Gündüzleri hayal ediyorlar.
Gece rüyalarında görüyorlar.
Sabah kalktıklarında bakıyorlar ki yatakları ıslanmış.
***
“400 milletvekili” de bir hayal...
Bir tür şeytan aldatması.
Aldanan, aldandığını da aldattığını da bir türlü fark
edemiyor.
Altını ıslatıp durması bile aklını başına getirmeye
yetmiyor!
Islaklık ne yazık ki akıp durmaya devam eden insan kanı!
Elbette üzülüyor ama kendini tutamıyor.
Sadece dama çıkmadığı kaldı!
Sütçü Tevye gibi tekrarlayıp durduyor:
“Ah 400 vekilim olsaydı...
Neler neler yapardım..
Yaşardın gönlünce sen..
Ah bir zengin olsaydım ben...”
Gözü zenginlikte değil, o iş tamam!
Gözü, Başkanlık’ta...
Ama nedense başkan olursa neler yapacağını bir türlü
söylemiyor...
Oysa hali tavrı, gidişatı başkanlardan beter.
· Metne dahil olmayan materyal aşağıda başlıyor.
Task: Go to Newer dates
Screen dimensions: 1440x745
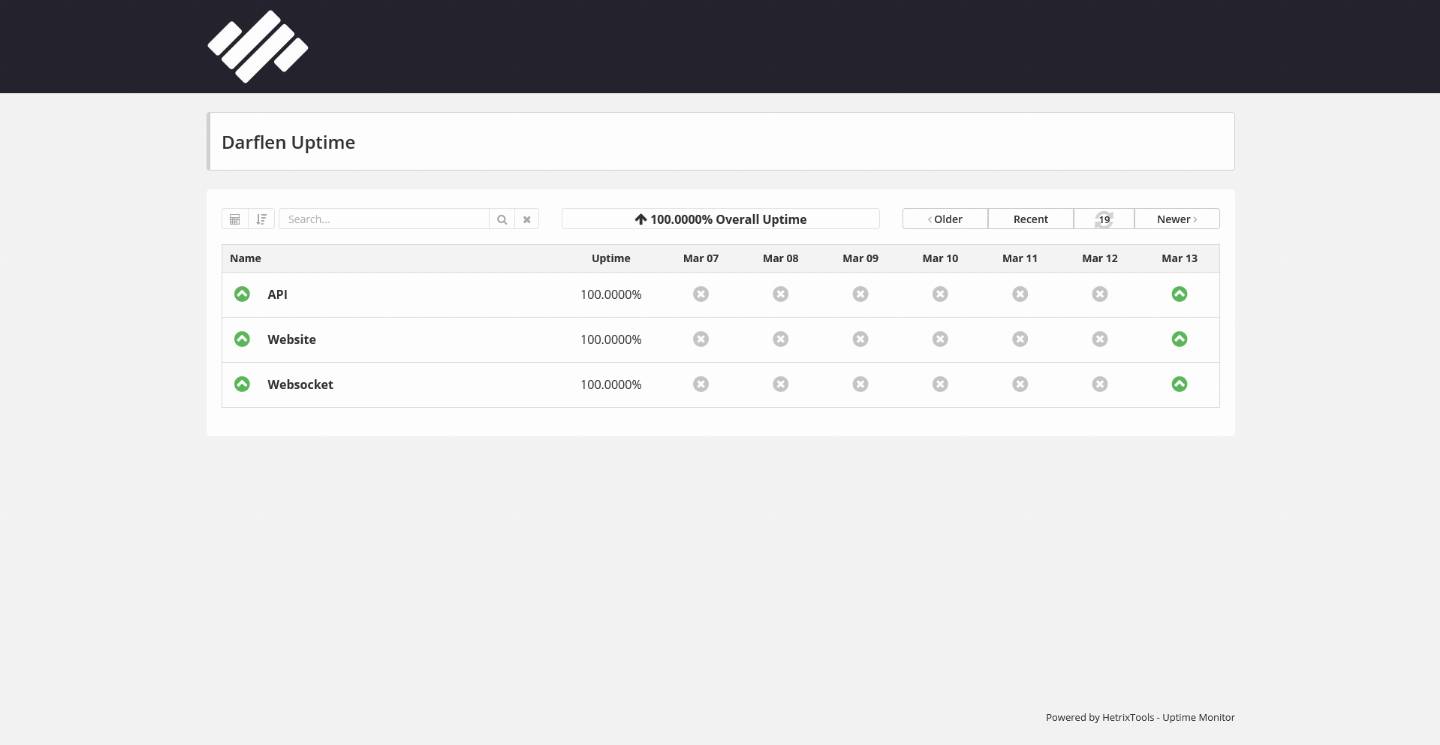Action: pos(1176,219)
Meydanlarda, ekranlarda seçim sürecinin her anına dahil oldu
durdu.
Yetmezmiş gibi, sonuca müdahale edip, “Koalisyon Kurma
Süreci”ni baltaladı!
Tıpkı, Barış Süreci’ni baltalaması gibi.
İstifa etmiş Başbakan’ı maşa olarak kullandı.
Oyaladı oyaladı durdu.
Sonunda “45 günlük süre bitti!” diye kestirip
attı!
Anayasa hukukunu, teamülleri çiğnedi.
Anamuhalefet Partisi’ni devre dışı bıraktı.
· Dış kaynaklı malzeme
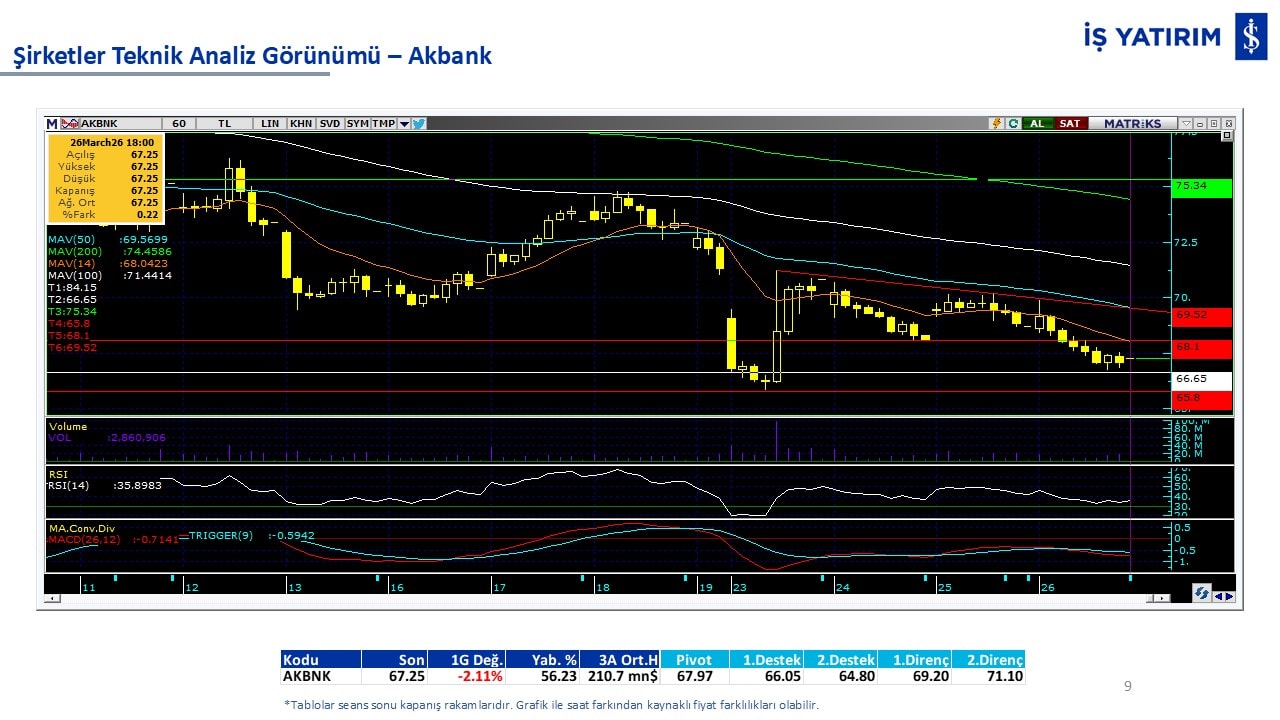Toggle LIN linear scale mode

tap(270, 124)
Önlemini baştan alıp, Meclis Başkanı seçtirdiği eski
bürokratı İsmet Yılmaz’a danışarak tek başına
seçim kararı aldı.
Çoğunluğu bağımlı bürokrattan oluşan üç HDP’li ile bir iki
de “ünlü” takviyeli göstermelik bir seçim hükümeti
terörün iştahını kabarttı.
Tüm siyasi deneyimi danışmanlıktan ibaret olan, sentetik gülüşlü
Muvakkat Başbakan terörü önleyip barışı nasıl kuracak?